Avocat associé au sein du département Contentieux/Ethique des affaires du cabinet Osborne Clarke, Lucie Mongin-Archambeaud connaît tous les types de contentieux susceptibles de survenir dans le cadre de la vie de l’entreprise (contentieux commerciaux, corporate et pénaux) et conseille les dirigeants et les entreprises sur les problématiques d’éthique des affaires (enquêtes internes, système d’alerte, conflits d’intérêts, loi Sapin 2).

Lorsque des entreprises françaises sont impliquées dans des procès à l’étranger, et plus particulièrement aux Etats-Unis, des demandes de documents ou d’informations se trouvant sur le territoire français peuvent leur être adressées.

La procédure de discovery aux Etats-Unis

Chaque partie peut exiger la divulgation d’éléments de preuve, mais aussi d’éléments « pouvant être susceptibles de faciliter l’établissement de preuves », quel que soit le lieu où se trouvent ces preuves (Federal rules of civil procedure rule 26).

C’est la procédure de « pre-trial discovery », qui permet à une partie de demander à l’entreprise défenderesse ou à des tiers des documents ou des éléments d’information pertinents dans le cadre de la recherche de preuves pouvant être utilisées dans un procès, quand bien même la production de ces éléments lui serait défavorable.

La partie requise est alors tenue de transmettre tous les éléments de preuve dont elle dispose, faute de quoi elle s’expose à de sanctions sévères, le juge américain ayant la possibilité de (Federal rules of civil procedure rule 37) :

  • considérer les faits allégués comme établis au détriment de l’entreprise défenderesse ;

  • juger la défenderesse par défaut sans possibilité pour elle de faire valoir ses droits de la défense ;

  • surseoir à statuer dans l’attente de l’exécution de la procédure de discovery ;

  • même condamner la défenderesse pour outrage à la justice (« contempt of court »).

Toutefois, lorsque les documents sont demandés à une partie étrangère, cette production de pièces aux Etats-Unis peut se révéler contraire à une loi étrangère (sur cette question, L. Mongin-Archambeaud et L. Champetier,Collecte de preuves : de la procédure américaine de « discovery » à l'entraide internationale : RJDA 5/21 p. 411).

La juridiction américaine procède alors à l’analyse des intérêts en présence afin de déterminer si l'intérêt des Etats-Unis d’obtenir une communication de documents l’emporte sur l'intérêt de la partie étrangère de se conformer à la loi étrangère applicable.

Une décision récente ordonnant la communication de pièces

Une décision récente et définitive rendue par le Tribunal du district du sud de New York du 23 mai 2022 est particulièrement éclairante quant à la manière dont les juridictions américaines appréhendent la loi française à cet égard.

Les décisions en matière de droit de la preuve dans les litiges franco-américains sont suffisamment rares pour mériter d’être commentées.

L’on se souvient de l’accord intervenu en 2014 entre BNP Paribas et le US Department of Justice (DOJ) notamment, aux termes duquel BNP Paribas a accepté de s’acquitter d’un montant total de 8,97 milliards de dollars pour régler de manière définitive l'enquête portant sur certaines transactions en dollars concernant des pays soumis aux sanctions des Etats-Unis.

Dans le cadre de cet accord, BNP Paribas a reconnu sa responsabilité (« guilty plea ») pour avoir enfreint certaines lois et réglementations des Etats-Unis relatives à des sanctions économiques à l’encontre de certains pays et aux enregistrements des opérations liées.      

En 2016, une action civile a été engagée par des victimes du génocide au Soudan.

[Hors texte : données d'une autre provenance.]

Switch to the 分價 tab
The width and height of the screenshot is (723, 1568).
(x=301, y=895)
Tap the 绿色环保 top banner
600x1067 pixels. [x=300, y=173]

Réclamant réparation du préjudice subi, ces dernières ont demandé la dépseudonymisation de documents français qui avaient été transmis au DOJ dans le cadre de l’enquête pénale.

Les victimes avançaient que la dépseudonymisation du nom des salariés, des clients de la banque et des entités concernées leur permettrait d’obtenir des informations utiles à la résolution du litige.

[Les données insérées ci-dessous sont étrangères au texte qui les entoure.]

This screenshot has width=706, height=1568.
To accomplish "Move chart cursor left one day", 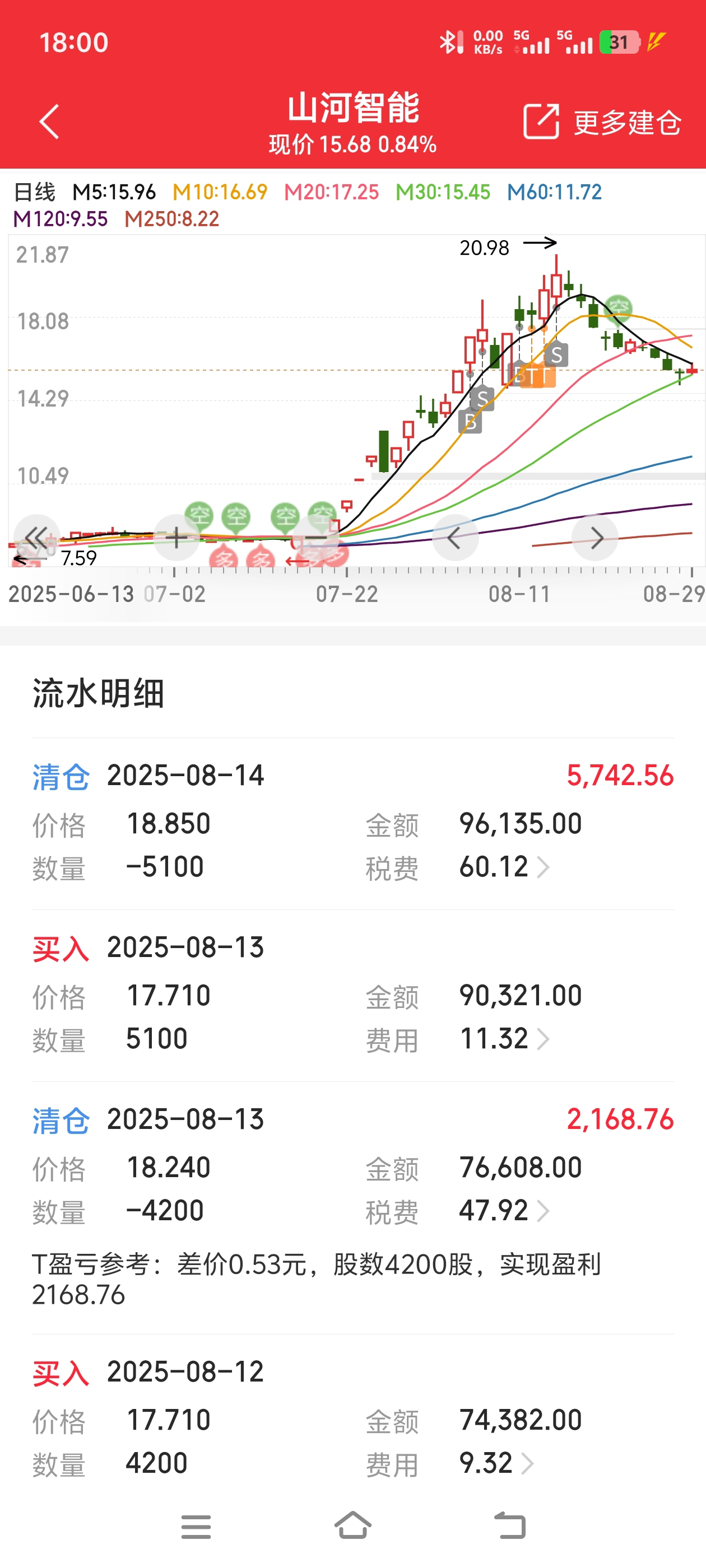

Au contraire, BNP Paribas considérait notamment que la loi de blocage comme la réglementation liée aux données personnelles s’opposaient à la dépseudonymisation.

Pour trancher la question de la dépseudonymisation des informations, le Tribunal a évalué la contrariété des intérêts en présence.

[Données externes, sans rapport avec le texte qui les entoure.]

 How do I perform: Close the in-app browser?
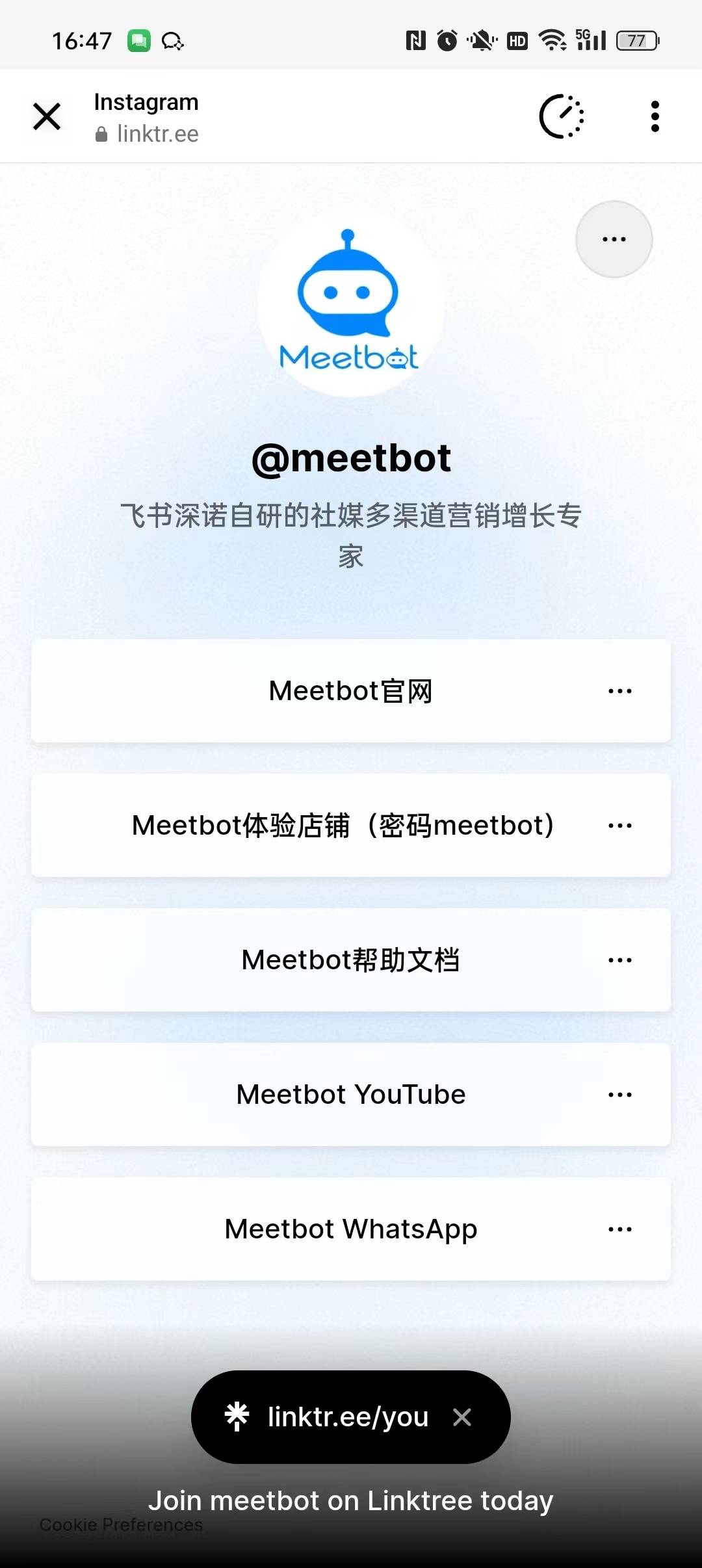[47, 117]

Il s’est fondé sur l’arrêt Aérospatiale de 1987 (Société Nationale Industrielle Aérospatiale v. US District Court for the Southern District of Iowa, 482 U.S. 522) par lequel la Cour suprême a déterminé plusieurs critères sur la base desquels le juge du fond pouvait se livrer à une analyse des intérêts en présence (« Comity test »), notamment :

  • l’importance des documents ou des informations demandées dans la résolution du litige (« the importance to the litigation of the documents or other information requested ») ;

  • le degré de précision de la demande (« the degree of specificity of the request ») ;

  • l’existence de moyens alternatifs pour se procurer l’information (« the availability of alternative means of securing the information ») ;

  • le risque que l’absence de communication ferait courir aux intérêts américains ou le risque que la communication engendre pour les intérêts majeurs du pays dans lequel se trouvent les informations sollicitées (« the extent to which noncompliance with the request would undermine important interests of the United States, or compliance with the request would undermine important interests of the state where the information is located »).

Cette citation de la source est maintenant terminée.